• [Exercise prompt]: Scan the records beneath this line for the line holding "Where should I click to: Select the 1765.47" and the line holding "Task: Select the 服务注册 box", then transcribe exactly those two and all lines between.

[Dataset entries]
◇ ◇ ◇ ◇ ◇

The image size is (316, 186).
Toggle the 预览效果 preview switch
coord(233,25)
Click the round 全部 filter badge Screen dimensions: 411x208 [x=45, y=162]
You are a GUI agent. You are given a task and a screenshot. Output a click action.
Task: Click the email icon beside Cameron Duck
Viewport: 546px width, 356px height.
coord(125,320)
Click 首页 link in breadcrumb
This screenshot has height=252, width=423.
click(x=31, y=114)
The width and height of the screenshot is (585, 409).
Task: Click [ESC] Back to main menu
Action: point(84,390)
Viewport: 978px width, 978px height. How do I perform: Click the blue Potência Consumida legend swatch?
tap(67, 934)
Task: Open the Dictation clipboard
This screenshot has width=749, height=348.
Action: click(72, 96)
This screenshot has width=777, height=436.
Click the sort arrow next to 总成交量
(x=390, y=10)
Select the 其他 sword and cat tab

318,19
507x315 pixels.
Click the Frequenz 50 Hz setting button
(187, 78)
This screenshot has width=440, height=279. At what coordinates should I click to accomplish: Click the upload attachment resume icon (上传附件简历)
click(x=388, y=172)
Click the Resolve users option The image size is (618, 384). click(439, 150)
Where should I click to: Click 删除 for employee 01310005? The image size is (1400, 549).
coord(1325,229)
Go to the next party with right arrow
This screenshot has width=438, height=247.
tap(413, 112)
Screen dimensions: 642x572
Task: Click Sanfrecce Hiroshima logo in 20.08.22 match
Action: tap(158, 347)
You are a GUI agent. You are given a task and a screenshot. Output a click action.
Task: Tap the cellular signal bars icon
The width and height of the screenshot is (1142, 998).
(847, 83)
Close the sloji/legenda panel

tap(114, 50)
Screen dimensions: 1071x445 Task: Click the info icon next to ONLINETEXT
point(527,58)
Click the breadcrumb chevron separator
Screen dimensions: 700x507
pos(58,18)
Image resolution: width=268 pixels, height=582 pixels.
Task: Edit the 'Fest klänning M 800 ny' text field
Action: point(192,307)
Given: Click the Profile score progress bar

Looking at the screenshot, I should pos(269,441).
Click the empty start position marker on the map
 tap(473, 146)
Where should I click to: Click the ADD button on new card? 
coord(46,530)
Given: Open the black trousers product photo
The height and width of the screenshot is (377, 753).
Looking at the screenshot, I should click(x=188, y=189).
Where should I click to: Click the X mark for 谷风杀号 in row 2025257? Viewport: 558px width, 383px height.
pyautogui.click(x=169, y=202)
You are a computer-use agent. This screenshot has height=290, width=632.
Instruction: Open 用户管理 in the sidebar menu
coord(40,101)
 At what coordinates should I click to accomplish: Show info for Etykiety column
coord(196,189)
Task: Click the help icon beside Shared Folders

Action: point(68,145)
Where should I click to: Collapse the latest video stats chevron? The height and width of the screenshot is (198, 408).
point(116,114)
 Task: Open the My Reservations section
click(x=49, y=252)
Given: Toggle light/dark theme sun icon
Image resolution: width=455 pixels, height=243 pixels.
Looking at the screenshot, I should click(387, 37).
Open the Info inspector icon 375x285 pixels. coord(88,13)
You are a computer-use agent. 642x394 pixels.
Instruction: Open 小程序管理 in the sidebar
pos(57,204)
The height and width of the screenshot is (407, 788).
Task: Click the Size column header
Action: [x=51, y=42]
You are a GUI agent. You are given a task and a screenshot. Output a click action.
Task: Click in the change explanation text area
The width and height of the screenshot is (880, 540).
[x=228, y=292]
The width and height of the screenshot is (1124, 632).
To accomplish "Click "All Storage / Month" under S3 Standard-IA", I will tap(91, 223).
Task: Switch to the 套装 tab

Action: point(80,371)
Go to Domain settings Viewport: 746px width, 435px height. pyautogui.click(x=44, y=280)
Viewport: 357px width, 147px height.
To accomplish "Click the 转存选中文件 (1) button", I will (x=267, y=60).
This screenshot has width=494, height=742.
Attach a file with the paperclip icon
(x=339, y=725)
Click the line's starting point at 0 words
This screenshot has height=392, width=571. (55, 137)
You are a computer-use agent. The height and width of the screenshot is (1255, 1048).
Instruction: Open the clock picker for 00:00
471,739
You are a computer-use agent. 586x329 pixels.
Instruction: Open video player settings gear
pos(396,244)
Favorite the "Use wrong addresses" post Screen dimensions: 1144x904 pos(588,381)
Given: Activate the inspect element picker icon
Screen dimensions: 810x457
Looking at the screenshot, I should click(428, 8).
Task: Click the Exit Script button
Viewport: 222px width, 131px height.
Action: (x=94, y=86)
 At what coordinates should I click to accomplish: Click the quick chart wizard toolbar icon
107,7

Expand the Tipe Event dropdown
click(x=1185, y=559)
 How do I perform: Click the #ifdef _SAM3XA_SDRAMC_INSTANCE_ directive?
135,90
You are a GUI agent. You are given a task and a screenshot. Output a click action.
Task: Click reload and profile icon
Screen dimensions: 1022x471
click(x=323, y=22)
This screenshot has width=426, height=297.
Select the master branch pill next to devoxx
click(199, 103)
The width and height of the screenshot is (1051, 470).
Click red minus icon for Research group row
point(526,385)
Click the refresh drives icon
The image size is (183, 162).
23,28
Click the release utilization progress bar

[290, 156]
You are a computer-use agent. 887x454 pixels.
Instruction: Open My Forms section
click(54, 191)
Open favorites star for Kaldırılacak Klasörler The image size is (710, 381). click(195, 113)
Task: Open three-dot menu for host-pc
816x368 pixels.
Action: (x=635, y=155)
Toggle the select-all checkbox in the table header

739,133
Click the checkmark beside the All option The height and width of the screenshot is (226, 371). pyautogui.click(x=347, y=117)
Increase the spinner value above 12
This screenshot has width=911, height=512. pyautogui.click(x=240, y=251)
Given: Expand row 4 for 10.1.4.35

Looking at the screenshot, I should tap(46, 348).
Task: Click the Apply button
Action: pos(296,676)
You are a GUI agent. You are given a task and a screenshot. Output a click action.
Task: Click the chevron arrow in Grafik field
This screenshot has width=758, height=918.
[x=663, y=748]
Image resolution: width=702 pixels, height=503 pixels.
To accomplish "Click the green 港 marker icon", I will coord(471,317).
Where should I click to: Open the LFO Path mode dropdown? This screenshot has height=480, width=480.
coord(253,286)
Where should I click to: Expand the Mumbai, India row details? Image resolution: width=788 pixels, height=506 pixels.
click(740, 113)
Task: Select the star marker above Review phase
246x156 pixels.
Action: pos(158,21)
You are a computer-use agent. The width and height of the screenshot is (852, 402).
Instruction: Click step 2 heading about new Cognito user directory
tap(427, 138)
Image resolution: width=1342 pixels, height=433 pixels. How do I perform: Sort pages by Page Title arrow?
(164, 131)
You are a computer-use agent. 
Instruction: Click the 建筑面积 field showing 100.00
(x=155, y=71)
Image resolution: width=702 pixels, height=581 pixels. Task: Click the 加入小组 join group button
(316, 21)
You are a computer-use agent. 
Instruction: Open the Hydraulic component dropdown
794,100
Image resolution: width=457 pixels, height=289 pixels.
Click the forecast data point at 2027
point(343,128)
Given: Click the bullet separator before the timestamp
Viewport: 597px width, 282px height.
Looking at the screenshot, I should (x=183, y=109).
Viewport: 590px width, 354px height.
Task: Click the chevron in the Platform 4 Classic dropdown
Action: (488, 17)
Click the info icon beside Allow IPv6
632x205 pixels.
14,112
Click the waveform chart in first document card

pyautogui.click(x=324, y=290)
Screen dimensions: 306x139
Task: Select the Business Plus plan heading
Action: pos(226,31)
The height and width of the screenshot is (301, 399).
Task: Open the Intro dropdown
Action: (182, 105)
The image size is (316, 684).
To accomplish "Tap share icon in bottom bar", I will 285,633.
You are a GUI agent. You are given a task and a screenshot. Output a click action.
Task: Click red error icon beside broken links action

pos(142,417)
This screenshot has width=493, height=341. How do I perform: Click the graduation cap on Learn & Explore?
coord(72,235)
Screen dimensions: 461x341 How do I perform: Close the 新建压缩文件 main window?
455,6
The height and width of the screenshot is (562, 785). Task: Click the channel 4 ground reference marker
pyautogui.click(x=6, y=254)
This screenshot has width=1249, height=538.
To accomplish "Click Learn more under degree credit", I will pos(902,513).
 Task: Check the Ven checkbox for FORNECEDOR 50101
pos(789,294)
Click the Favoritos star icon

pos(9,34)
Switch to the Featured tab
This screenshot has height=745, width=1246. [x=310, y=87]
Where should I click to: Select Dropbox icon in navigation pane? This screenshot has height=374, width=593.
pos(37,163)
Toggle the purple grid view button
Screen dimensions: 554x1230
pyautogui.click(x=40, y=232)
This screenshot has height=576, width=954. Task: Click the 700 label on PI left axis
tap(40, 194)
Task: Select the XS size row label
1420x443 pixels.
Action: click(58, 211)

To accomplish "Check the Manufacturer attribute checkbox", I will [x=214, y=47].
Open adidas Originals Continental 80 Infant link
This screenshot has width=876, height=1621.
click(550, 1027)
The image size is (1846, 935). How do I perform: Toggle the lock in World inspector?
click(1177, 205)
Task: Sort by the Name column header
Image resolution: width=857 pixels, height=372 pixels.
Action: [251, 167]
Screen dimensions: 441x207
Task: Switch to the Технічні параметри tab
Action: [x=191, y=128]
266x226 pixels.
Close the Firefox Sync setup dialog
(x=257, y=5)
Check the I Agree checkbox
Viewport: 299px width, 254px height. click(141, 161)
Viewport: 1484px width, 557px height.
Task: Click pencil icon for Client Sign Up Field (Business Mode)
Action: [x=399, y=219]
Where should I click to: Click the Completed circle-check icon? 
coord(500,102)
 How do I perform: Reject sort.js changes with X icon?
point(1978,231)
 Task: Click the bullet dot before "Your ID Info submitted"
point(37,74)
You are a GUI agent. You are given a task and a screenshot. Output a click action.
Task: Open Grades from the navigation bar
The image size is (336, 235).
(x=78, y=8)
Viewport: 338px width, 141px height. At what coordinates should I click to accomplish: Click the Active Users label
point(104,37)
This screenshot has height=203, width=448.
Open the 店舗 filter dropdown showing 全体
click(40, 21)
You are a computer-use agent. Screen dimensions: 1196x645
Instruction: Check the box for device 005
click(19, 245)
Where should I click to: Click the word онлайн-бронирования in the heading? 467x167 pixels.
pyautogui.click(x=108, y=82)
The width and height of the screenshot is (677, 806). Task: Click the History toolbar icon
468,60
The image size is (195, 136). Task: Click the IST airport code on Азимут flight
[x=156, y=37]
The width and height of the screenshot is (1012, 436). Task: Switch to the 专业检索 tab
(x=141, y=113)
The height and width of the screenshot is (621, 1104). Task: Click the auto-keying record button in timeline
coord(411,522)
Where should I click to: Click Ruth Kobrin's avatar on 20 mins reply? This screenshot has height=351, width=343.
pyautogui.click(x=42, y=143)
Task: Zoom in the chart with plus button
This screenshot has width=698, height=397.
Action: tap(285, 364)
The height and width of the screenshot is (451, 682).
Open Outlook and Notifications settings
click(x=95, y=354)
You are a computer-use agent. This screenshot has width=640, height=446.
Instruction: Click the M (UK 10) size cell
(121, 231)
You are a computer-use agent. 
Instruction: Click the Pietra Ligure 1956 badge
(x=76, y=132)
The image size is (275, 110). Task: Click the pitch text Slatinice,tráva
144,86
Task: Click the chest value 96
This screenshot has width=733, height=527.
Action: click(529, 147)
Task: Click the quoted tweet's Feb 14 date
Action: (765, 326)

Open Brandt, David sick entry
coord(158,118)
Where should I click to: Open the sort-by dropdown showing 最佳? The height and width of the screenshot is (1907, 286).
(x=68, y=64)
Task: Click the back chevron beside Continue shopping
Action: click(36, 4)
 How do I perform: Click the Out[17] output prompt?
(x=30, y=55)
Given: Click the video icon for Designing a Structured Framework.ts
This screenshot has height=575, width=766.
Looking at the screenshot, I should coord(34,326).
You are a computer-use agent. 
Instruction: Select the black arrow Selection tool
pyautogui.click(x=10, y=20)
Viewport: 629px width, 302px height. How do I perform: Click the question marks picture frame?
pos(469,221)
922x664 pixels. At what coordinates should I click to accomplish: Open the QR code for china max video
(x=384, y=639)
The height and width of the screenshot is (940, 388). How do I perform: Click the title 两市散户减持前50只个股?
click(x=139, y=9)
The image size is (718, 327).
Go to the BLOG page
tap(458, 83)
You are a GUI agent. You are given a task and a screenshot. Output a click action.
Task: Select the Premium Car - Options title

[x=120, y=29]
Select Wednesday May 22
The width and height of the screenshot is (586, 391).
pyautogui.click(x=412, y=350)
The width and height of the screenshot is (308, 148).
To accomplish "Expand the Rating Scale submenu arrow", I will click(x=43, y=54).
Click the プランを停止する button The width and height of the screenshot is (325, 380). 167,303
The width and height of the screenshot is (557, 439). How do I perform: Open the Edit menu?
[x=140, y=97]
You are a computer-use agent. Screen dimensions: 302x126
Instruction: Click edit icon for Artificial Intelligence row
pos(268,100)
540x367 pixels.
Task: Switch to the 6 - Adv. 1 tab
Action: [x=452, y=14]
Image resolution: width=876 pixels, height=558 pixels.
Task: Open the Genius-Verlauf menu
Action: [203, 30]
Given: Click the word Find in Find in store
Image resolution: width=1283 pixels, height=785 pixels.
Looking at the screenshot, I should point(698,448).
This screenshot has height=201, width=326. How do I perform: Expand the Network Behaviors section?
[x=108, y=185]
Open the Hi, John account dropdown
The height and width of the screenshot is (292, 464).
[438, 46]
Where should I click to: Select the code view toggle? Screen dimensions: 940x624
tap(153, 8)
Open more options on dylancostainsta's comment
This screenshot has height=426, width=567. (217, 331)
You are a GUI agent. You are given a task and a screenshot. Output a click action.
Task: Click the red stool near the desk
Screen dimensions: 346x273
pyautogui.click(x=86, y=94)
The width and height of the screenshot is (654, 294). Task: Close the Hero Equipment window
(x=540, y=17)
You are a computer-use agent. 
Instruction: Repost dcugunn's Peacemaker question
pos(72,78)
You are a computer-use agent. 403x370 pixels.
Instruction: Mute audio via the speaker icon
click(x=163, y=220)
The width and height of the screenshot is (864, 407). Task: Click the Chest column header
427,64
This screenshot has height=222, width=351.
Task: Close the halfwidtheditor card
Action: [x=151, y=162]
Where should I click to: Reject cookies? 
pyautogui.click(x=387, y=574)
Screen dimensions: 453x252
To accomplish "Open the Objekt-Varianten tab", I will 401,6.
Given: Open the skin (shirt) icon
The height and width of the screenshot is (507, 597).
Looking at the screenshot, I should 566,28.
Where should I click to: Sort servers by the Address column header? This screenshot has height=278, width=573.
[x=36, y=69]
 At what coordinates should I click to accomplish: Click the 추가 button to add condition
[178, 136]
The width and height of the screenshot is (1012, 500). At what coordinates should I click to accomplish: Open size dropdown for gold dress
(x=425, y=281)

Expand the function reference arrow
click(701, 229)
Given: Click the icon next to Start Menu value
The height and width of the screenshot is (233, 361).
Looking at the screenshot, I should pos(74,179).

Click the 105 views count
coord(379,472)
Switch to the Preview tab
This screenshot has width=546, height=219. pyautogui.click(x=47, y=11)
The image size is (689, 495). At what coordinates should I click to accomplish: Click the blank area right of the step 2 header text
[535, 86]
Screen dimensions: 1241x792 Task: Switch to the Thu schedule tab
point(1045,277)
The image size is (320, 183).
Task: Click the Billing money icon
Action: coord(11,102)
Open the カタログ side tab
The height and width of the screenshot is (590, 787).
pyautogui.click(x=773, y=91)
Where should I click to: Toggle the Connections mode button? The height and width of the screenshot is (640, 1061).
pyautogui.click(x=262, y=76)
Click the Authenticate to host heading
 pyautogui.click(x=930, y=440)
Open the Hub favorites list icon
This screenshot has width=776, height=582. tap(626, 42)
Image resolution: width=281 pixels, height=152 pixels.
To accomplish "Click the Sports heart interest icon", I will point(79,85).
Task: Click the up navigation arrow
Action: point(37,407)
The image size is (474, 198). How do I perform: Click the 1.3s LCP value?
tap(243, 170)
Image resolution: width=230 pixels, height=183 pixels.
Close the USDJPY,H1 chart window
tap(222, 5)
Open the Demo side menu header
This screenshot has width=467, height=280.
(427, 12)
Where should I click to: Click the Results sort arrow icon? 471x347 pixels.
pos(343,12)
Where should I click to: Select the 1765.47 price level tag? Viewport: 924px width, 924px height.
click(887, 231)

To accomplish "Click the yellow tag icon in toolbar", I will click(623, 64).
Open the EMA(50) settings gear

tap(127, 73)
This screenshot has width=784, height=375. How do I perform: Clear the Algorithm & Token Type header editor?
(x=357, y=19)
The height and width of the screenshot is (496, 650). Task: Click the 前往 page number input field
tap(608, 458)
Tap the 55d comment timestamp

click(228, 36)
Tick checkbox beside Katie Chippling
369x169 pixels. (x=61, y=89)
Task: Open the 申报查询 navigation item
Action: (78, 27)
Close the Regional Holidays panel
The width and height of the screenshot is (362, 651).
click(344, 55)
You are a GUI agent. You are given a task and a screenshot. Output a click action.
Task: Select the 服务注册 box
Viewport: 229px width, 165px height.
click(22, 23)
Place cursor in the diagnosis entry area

◇ ◇ ◇ ◇ ◇

• [Reply to the task]:
Where should I click to: Select the 1765.47 price level tag? Viewport: 924px width, 924px height.
click(887, 231)

To accomplish "Click the yellow tag icon in toolbar", I will click(623, 64).
Open the EMA(50) settings gear

tap(127, 73)
This screenshot has width=784, height=375. How do I perform: Clear the Algorithm & Token Type header editor?
(x=357, y=19)
The height and width of the screenshot is (496, 650). Task: Click the 前往 page number input field
tap(608, 458)
Tap the 55d comment timestamp

click(228, 36)
Tick checkbox beside Katie Chippling
369x169 pixels. (x=61, y=89)
Task: Open the 申报查询 navigation item
Action: (78, 27)
Close the Regional Holidays panel
The width and height of the screenshot is (362, 651).
click(344, 55)
You are a GUI agent. You are given a task and a screenshot. Output a click action.
Task: Select the 服务注册 box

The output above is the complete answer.